Hiya shivster. How is it all going? How is ds now.
My dh is also on a residential curate thingy this weekend, he's wondering if they'll all get snowed in there Grin

shivster1980 · 25/11/2010 21:57

Hello all,

madhairday my DS is doing much better this half term - school are great. DS is being assessed and may be autistic. This is not a supprise to me but might help explain to you all why we are struggling in parish (and school) with DH's 'position' and our DS's behaviour.

For some reason clergy kids are meant to be perfect?!?!?! Hmm If I am an example then I disprove that theory already as does my DB!

madhairday · 26/11/2010 11:33

Me too shiv! Me and my brothers found this very difficult growing up, and expected to be the most well behaved in the church - we certainly weren't - my dc are not either, sometimes I feel I am being judged - dd is dyspraxic and slightly hyper and ds just typical 7 yr old boy, ie wants to climb all over the pews rather than sit down and listen. Oh the joys.

Glad ds is getting an assessment and that school are being so helpful, I know having a dx will make things clearer and if not easier at least will help explain things for you.Don't worry about what they think in church.

DandyDan · 26/11/2010 15:50

"For some reason clergy kids are meant to be perfect?!?!?!"

There will be a minority of people who think this in churches, but most members of the congregation are quite used to a)people with families b)clergy with kids who are active/noisy.

"not being perfect" is not the same thing as "being wild" though. I would not be happy with my kids (or any kids) climbing over pews (from pew to pew). Every child needs to be accommodated for a certain amount of noise and movement, but at the same time needs to learn that church services are not a place where anything goes, and to treat the building and the worship with respect.

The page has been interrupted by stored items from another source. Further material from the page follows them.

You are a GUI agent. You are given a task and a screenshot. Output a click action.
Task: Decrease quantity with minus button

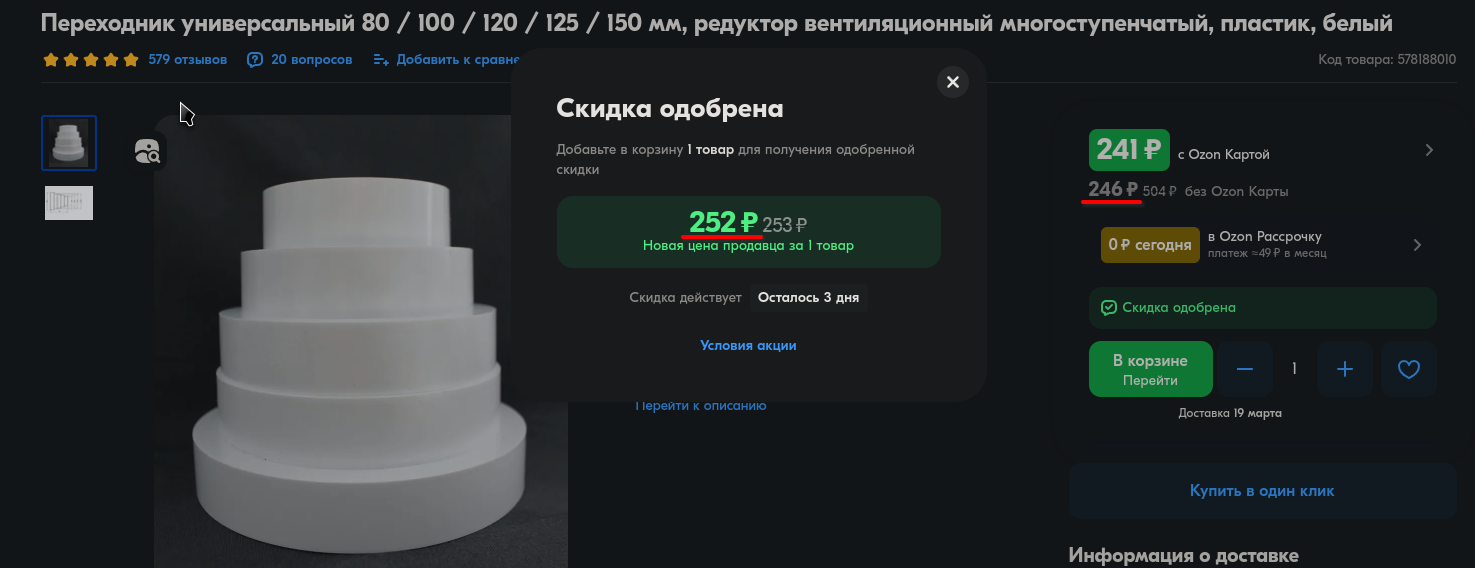tap(1245, 369)
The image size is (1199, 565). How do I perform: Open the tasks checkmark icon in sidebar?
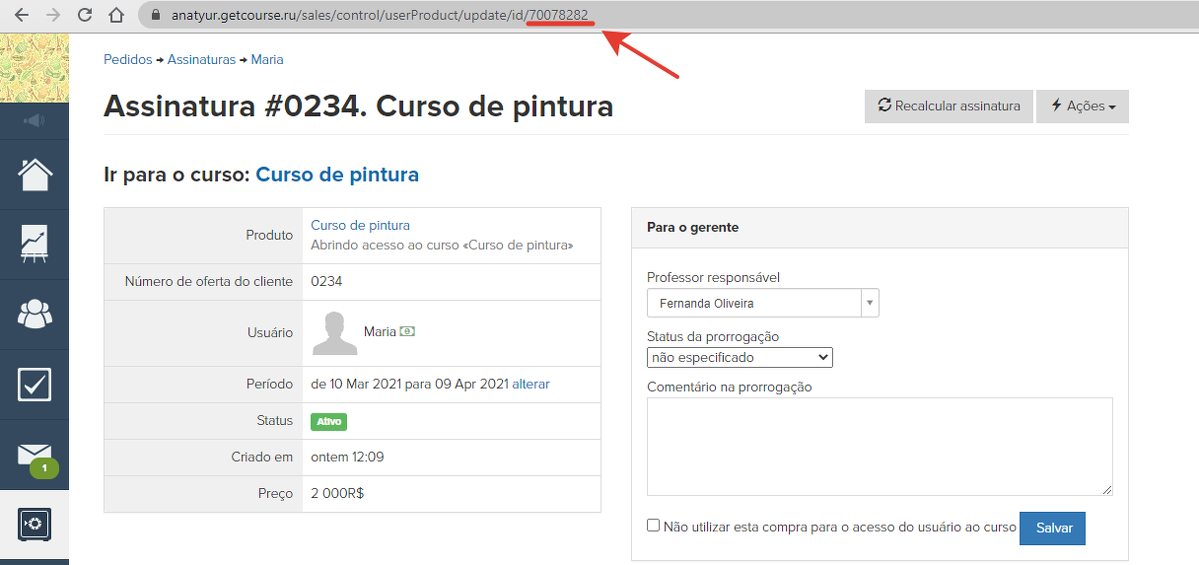point(34,384)
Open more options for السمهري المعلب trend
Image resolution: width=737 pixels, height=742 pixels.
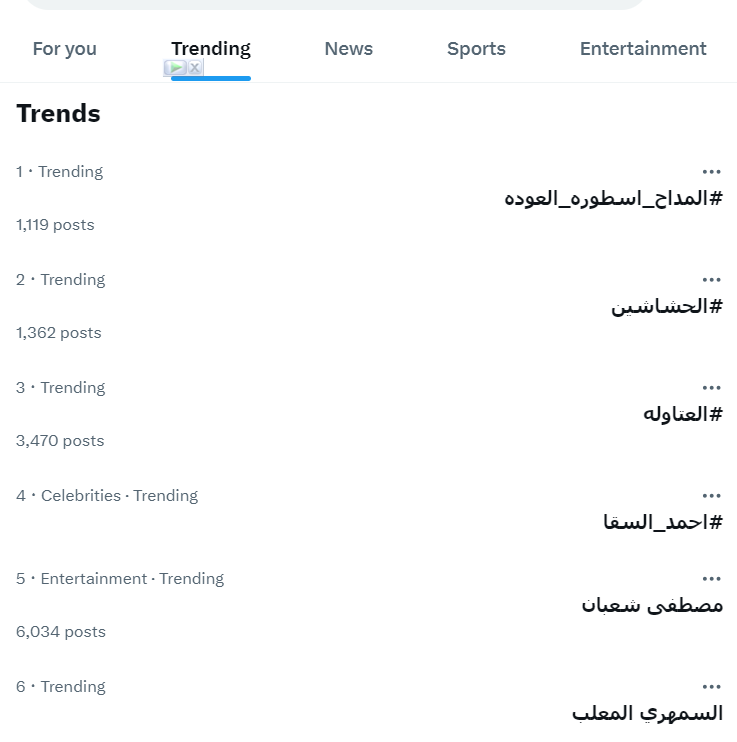click(711, 687)
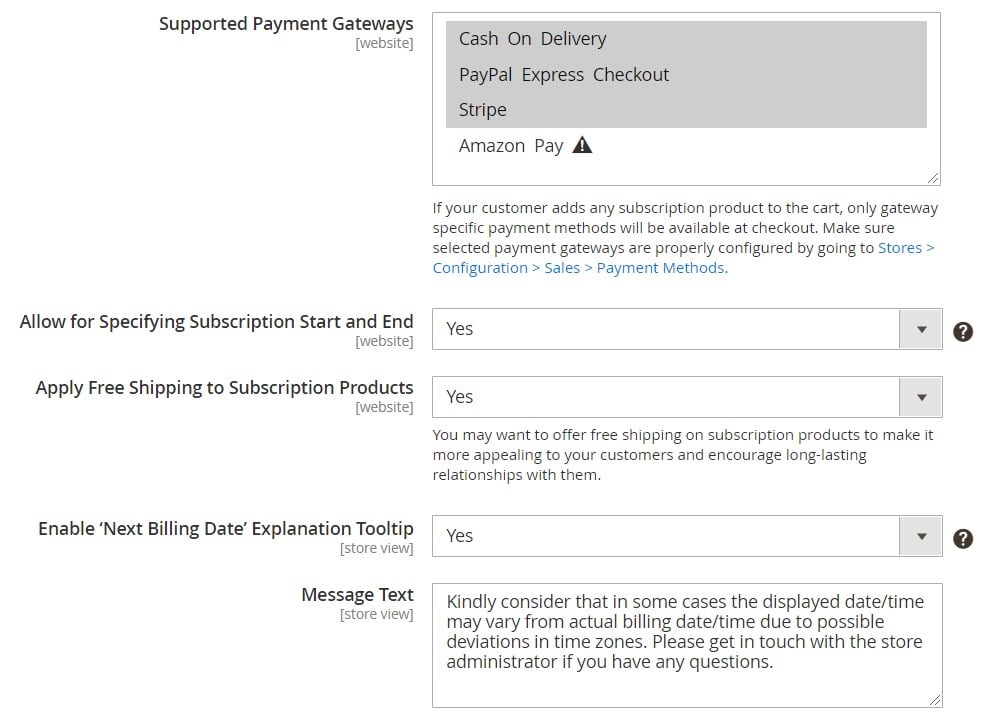
Task: Select PayPal Express Checkout gateway option
Action: 686,75
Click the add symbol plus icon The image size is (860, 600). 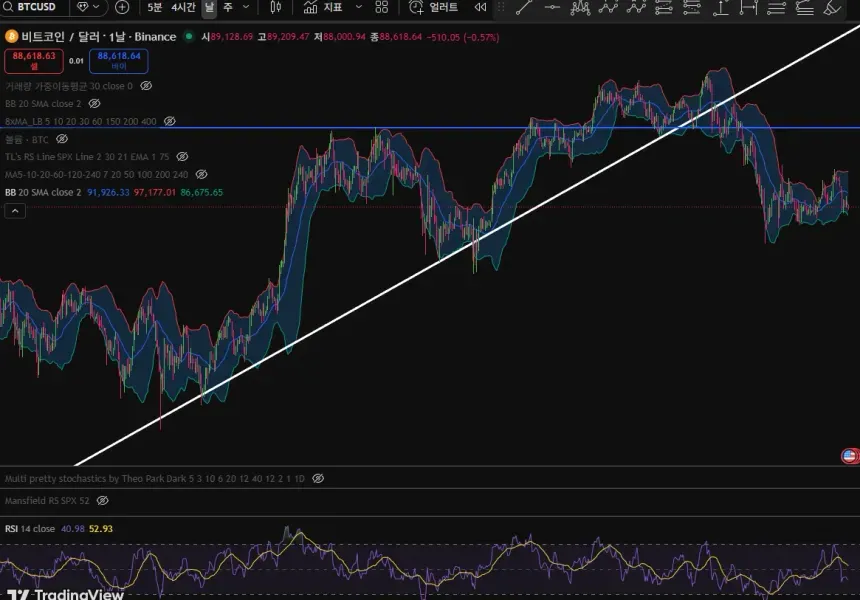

My kids weren't/aren't perfect but are still liked by the congregation and supported in their growing-up, wild teen phases and all.

Glad that assessment is helping and the school is a big support.

madhairday · 26/11/2010 22:10

Agreed Dandy, I said ds wants to climb, I don't let him (with difficulty sometimes!!) but he gives it a good go, and at times I fail when can't physically cope.

I do think children should learn to respect the building etc but also hate it when children are suppressed and expected to almost be seen and not heard. I think there should be a freedom for them to be children. It's just the balance between that and wildness I guess.

From my experience unfortunately a lot of people in churches do think clergy kids should be angels. I'm quite glad mine aren't, though.

DandyDan · 27/11/2010 00:23

I do find that surprising though. Most congregations have seen multiple clergy families come and go and all the attendant angst of clergy kids rebelling not just in the usual way, but sometimes more extremely since they might be fighting against the whole clergy/God thing. Perhaps we have just had very understanding and supportive congregations - not that our kids have been dire, but as with most kids, they have brought their challenges. Most people know that their own children and grandchildren have not been perfect either (nor themselves).

All that said, as a parent, I am aware of my own expectation of my children, because even after all of the above, you still want your kids to be polite, well-behaved, and some of their behaviour may feel as if it rebounds on your skill as a parent.

madhairday · 29/11/2010 14:22

I felt it a lot growing up Dandy, but I guess things have changed for the better and most congregations perhaps have some more understanding. However I do still come across it.

I still remember the words 'but you're the vicar's daughter!' being said at me a lot as a teenager and someone didn't like my choice of clothes/music/friends/social life. I hated it and so am probably sensitive to it for my dc.

I also do want my dc to be polite and well behaved and invest a lot of energy in that, but they are very ermmm excitable children and need a lot of calming down so it can be more hard work sometimes, and getting disapproving looks on top of it all can be pretty discouraging.

Glad you've come across positive congregations on this issue.